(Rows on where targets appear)
━━━━━━━━━━━━━━━━━━━━
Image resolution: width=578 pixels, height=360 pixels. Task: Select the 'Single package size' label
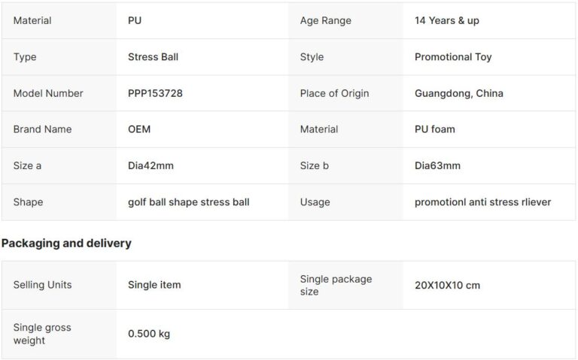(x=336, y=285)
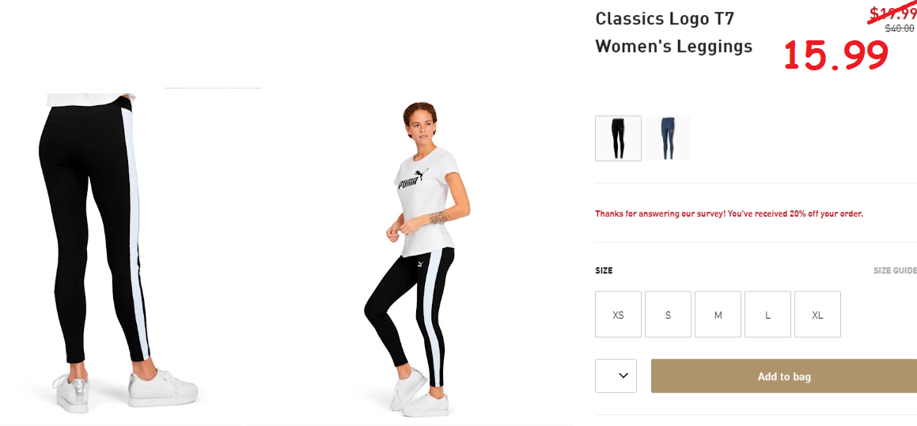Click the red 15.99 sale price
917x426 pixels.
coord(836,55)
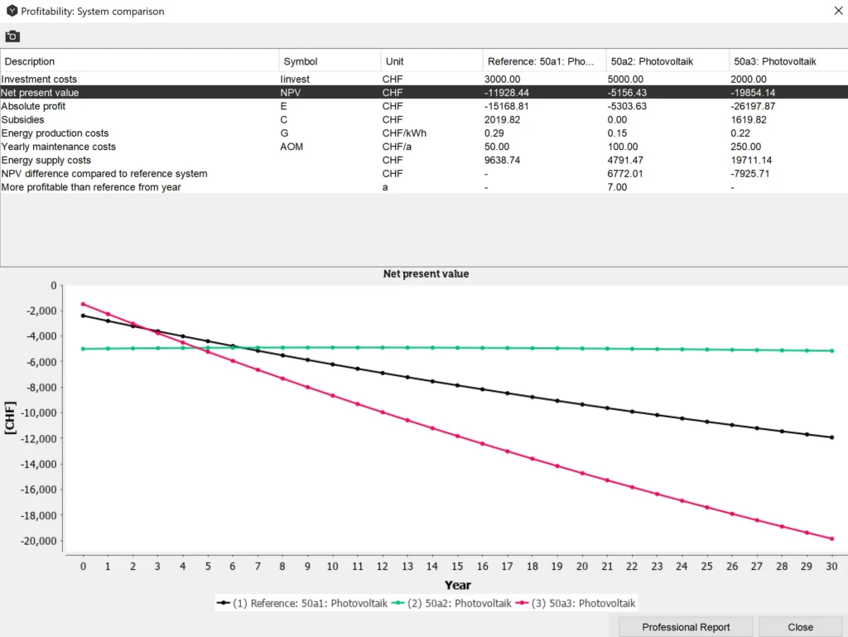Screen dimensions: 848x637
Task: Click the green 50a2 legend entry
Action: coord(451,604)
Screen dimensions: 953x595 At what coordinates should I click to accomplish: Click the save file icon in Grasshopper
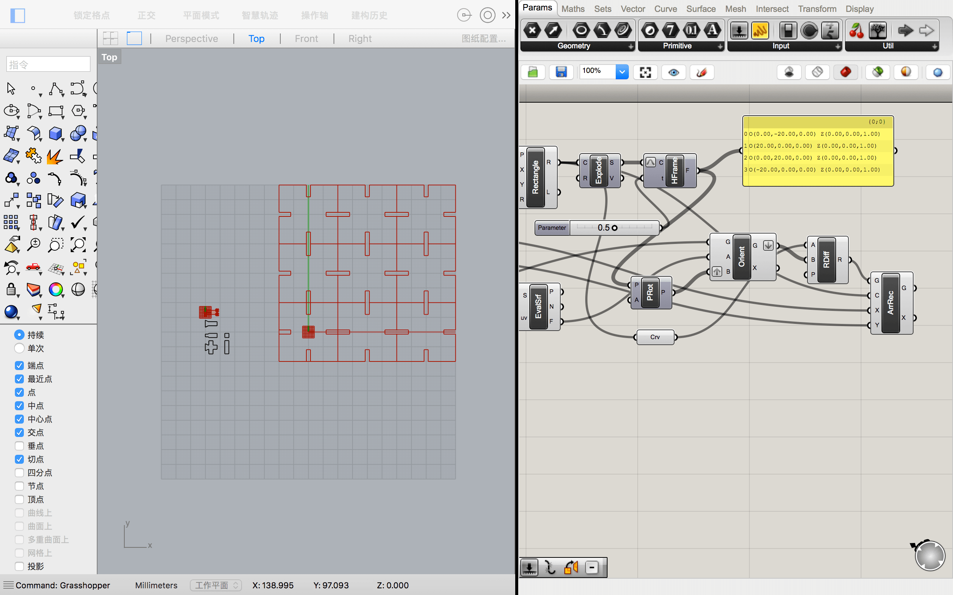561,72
━━━━━━━━━━━━━━━━━━━━
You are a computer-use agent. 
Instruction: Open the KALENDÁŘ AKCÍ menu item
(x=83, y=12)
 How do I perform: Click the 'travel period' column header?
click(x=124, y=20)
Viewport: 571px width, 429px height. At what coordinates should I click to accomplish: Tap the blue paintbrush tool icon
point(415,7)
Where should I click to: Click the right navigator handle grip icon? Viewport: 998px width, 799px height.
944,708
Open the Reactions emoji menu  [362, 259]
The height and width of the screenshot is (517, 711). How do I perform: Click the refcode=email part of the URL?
━━━━━━━━━━━━━━━━━━━━
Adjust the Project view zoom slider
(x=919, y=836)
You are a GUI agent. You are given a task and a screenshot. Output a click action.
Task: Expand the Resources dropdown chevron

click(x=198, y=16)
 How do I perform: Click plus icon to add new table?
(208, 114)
━━━━━━━━━━━━━━━━━━━━
EXERCISE:
List the items from the line with "Where should I" up to and including the line with "The height and" as a numbered list, omitting any blank lines.

WRITTEN SOLUTION:
1. Where should I click to: Click the right navigator handle grip icon? Viewport: 998px width, 799px height.
2. 944,708
3. Open the Reactions emoji menu  [362, 259]
4. The height and width of the screenshot is (517, 711). How do I perform: Click the refcode=email part of the URL?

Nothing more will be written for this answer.